[Records for pointing at text and elements]

════

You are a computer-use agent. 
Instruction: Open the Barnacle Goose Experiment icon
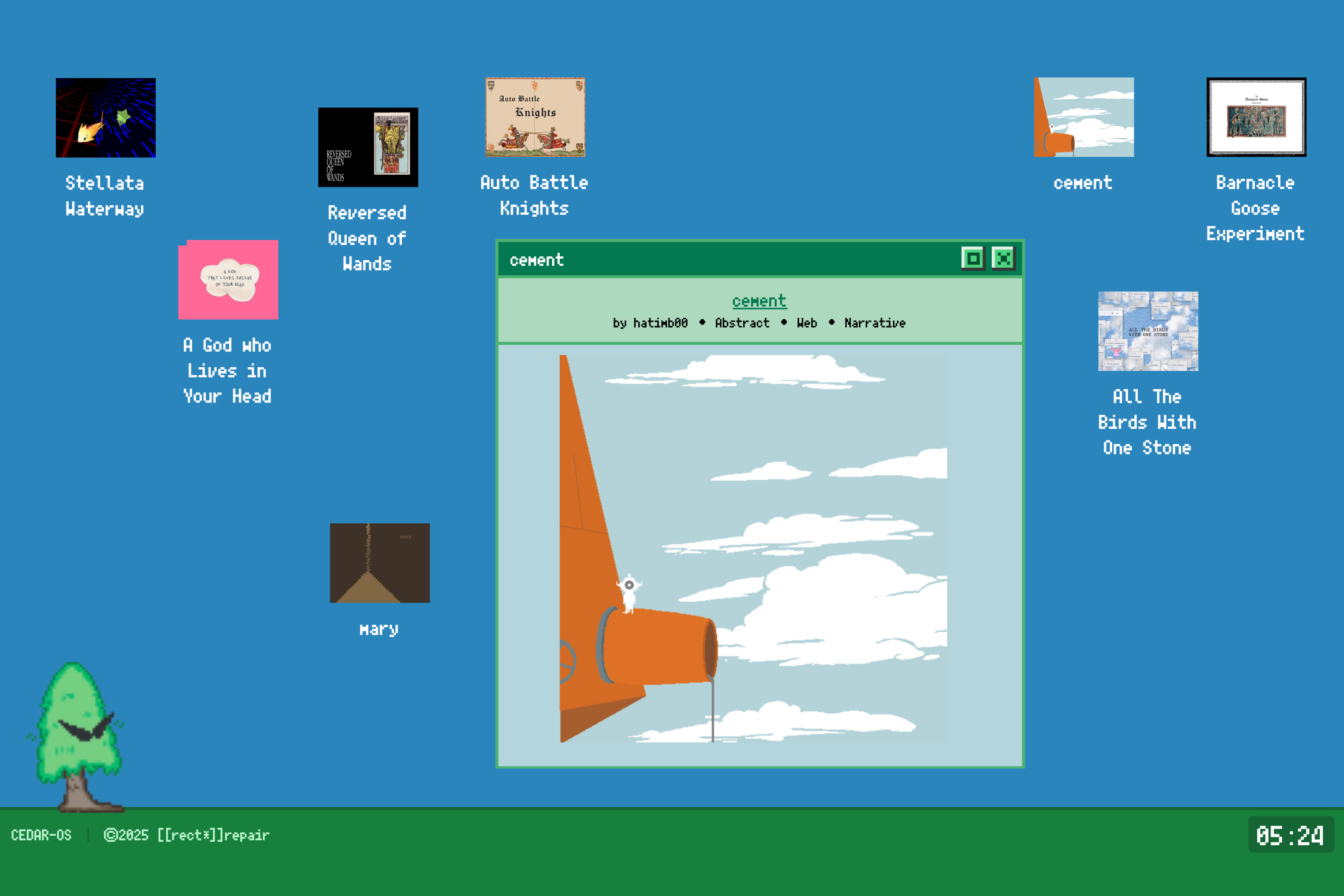click(1255, 117)
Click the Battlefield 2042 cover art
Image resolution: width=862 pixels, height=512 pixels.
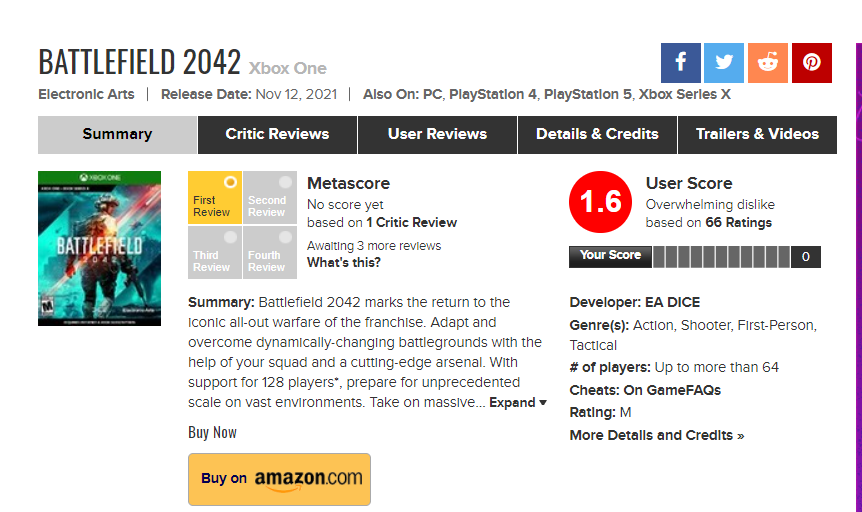pos(99,249)
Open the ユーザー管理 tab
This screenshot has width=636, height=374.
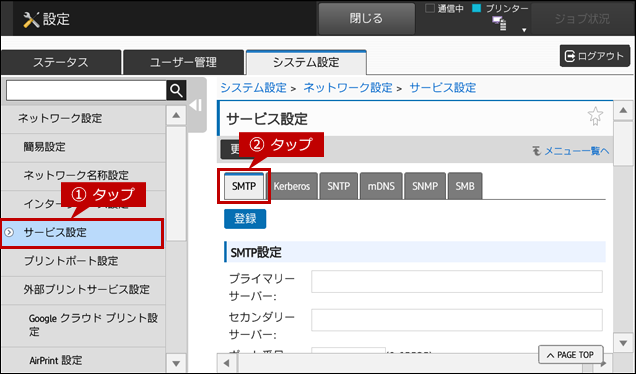(x=183, y=62)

════

To do – Lay out every line of the records above as a JSON list of strings, one string per line, skipping blank lines. Leave the pictures out of your answer.

Finished task –
[
  "You are a computer-use agent. ",
  "Instruction: Open the Barnacle Goose Experiment icon",
  "click(1255, 117)",
  "Click the Battlefield 2042 cover art",
  "Image resolution: width=862 pixels, height=512 pixels.",
  "pos(99,249)",
  "Open the ユーザー管理 tab",
  "This screenshot has width=636, height=374.",
  "(x=183, y=62)"
]